With step one complete Pieza can move to step two which involves building out the partner network of retailers. Out of the gate Pieza is focused on small mom and pop auto parts retail stores. This sort of marketplace play is not FinTech but it quickly circles back to a FinTech problem when you realise that essentially all large purchases will need to be financed via a lending solution which Pieza initially provides via partnerships with existing lenders. For the initial automotive part marketplace most transactions will be straightforward and only a small percentage will require financing so these partnerships will represent a small portion of Pieza’s early revenues but this will change rapidly as they move into step three.

In step three financing partnerships will very quickly grow to represent the bulk of Pieza’s revenue as they expand their marketplace into the vastly higher value world of automobile purchases, maintenance, insurance and roadside assistance. The potential revenue available via financing large sticker price purchases such as automobiles in a high interest environment like the Philippines is staggering and at this step Pieza will for all purposes be a FinTech company. Going further by controlling the consumer relationship Pieza will be in a position to either build their own lending arm or negotiate very favourable terms with an existing provider.

Finally step four is to gain full control of the entire automotive lifecycle.
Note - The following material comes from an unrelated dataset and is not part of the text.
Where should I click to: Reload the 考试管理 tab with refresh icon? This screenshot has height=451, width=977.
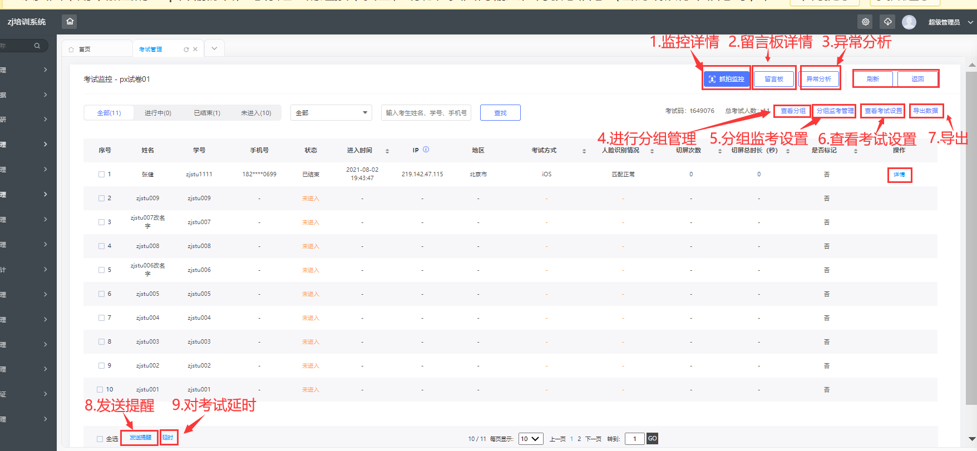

By facilitating the purchase, maintenance and insurance of the automobile Pieza is in a fantastic position to build out detailed reporting on a specific car and consumer which can both allow for a much more robust resale experience than currently exists but also allow highly targeted marketing to repeat consumers the vast majority of which will make use of their financing services. 

So when you get down to it, even a company that at first glance appears to be unrelated to FinTech can upon closer examination be almost a wholly FinTech player with the bulk of their revenue coming from traditional financial services facilitated by tech.